### Required work
The output should be all entries, each matching the original exactly.

Start of Provided data

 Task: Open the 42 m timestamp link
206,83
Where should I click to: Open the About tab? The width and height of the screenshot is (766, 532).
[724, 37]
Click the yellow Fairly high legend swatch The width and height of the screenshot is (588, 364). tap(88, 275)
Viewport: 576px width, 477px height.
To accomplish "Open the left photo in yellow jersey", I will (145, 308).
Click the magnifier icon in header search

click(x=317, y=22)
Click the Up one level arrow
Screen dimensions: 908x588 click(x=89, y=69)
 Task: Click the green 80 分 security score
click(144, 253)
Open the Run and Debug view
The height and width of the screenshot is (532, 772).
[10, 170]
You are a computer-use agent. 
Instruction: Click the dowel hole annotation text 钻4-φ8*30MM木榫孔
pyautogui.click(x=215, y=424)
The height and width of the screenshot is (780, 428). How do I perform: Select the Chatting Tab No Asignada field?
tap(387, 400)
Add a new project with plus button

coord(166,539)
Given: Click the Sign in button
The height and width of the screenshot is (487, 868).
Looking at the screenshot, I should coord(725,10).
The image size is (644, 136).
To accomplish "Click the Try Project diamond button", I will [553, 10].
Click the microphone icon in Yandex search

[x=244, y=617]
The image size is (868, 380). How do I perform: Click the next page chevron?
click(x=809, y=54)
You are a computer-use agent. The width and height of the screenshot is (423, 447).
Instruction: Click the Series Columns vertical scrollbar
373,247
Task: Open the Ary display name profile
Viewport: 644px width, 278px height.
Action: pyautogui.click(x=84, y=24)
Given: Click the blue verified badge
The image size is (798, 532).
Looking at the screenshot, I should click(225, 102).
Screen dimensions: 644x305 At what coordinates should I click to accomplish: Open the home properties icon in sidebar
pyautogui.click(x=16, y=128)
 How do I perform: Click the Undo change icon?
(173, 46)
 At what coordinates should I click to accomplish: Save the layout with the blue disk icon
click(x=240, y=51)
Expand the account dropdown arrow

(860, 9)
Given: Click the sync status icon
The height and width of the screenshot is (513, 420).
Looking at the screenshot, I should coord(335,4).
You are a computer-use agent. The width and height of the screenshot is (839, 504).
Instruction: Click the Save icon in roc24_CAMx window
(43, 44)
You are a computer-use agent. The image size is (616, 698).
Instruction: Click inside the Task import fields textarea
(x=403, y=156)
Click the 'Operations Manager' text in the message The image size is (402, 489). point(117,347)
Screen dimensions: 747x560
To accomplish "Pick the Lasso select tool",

End of Provided data

### Exercise response
 Task: Open the 42 m timestamp link
206,83
Where should I click to: Open the About tab? The width and height of the screenshot is (766, 532).
[724, 37]
Click the yellow Fairly high legend swatch The width and height of the screenshot is (588, 364). tap(88, 275)
Viewport: 576px width, 477px height.
To accomplish "Open the left photo in yellow jersey", I will (145, 308).
Click the magnifier icon in header search

click(x=317, y=22)
Click the Up one level arrow
Screen dimensions: 908x588 click(x=89, y=69)
 Task: Click the green 80 分 security score
click(144, 253)
Open the Run and Debug view
The height and width of the screenshot is (532, 772).
[10, 170]
You are a computer-use agent. 
Instruction: Click the dowel hole annotation text 钻4-φ8*30MM木榫孔
pyautogui.click(x=215, y=424)
The height and width of the screenshot is (780, 428). How do I perform: Select the Chatting Tab No Asignada field?
tap(387, 400)
Add a new project with plus button

coord(166,539)
Given: Click the Sign in button
The height and width of the screenshot is (487, 868).
Looking at the screenshot, I should coord(725,10).
The image size is (644, 136).
To accomplish "Click the Try Project diamond button", I will [553, 10].
Click the microphone icon in Yandex search

[x=244, y=617]
The image size is (868, 380). How do I perform: Click the next page chevron?
click(x=809, y=54)
You are a computer-use agent. The width and height of the screenshot is (423, 447).
Instruction: Click the Series Columns vertical scrollbar
373,247
Task: Open the Ary display name profile
Viewport: 644px width, 278px height.
Action: pyautogui.click(x=84, y=24)
Given: Click the blue verified badge
The image size is (798, 532).
Looking at the screenshot, I should click(225, 102).
Screen dimensions: 644x305 At what coordinates should I click to accomplish: Open the home properties icon in sidebar
pyautogui.click(x=16, y=128)
 How do I perform: Click the Undo change icon?
(173, 46)
 At what coordinates should I click to accomplish: Save the layout with the blue disk icon
click(x=240, y=51)
Expand the account dropdown arrow

(860, 9)
Given: Click the sync status icon
The height and width of the screenshot is (513, 420).
Looking at the screenshot, I should coord(335,4).
You are a computer-use agent. The width and height of the screenshot is (839, 504).
Instruction: Click the Save icon in roc24_CAMx window
(43, 44)
You are a computer-use agent. The image size is (616, 698).
Instruction: Click inside the Task import fields textarea
(x=403, y=156)
Click the 'Operations Manager' text in the message The image size is (402, 489). point(117,347)
Screen dimensions: 747x560
To accomplish "Pick the Lasso select tool",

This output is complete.